Only the lines from the line containing "Image resolution: width=377" through the final line of the entries should be printed, exactly as given, with the pictures left out.

:: INFORMATION

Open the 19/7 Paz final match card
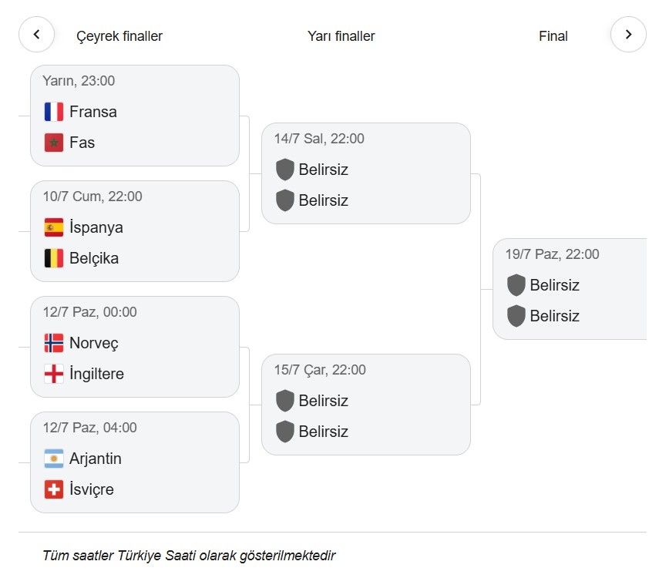 pyautogui.click(x=570, y=289)
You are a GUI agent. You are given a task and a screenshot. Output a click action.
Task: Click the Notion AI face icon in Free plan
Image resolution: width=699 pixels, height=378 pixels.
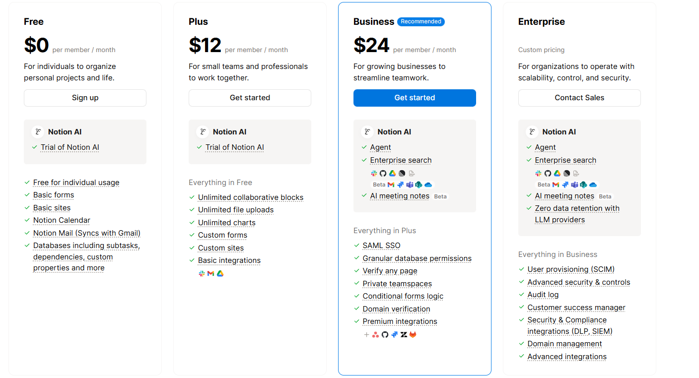pyautogui.click(x=38, y=132)
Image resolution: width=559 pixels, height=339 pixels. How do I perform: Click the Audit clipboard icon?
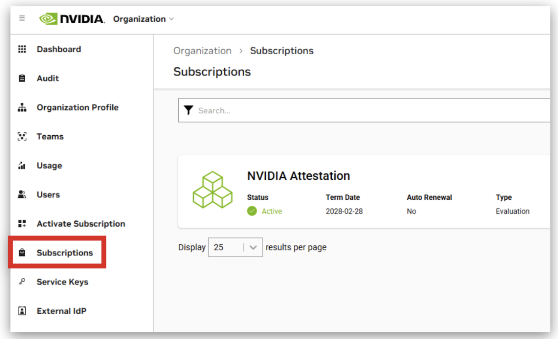pyautogui.click(x=22, y=78)
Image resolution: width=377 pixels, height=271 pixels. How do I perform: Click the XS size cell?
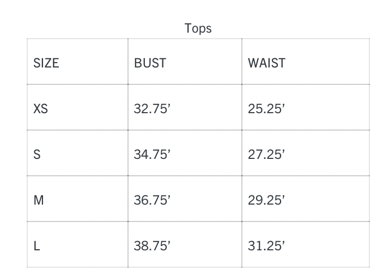(41, 109)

::::

ANSWER SPACE:
Image resolution: width=377 pixels, height=271 pixels. How do I perform: Click the XS size cell?
(41, 109)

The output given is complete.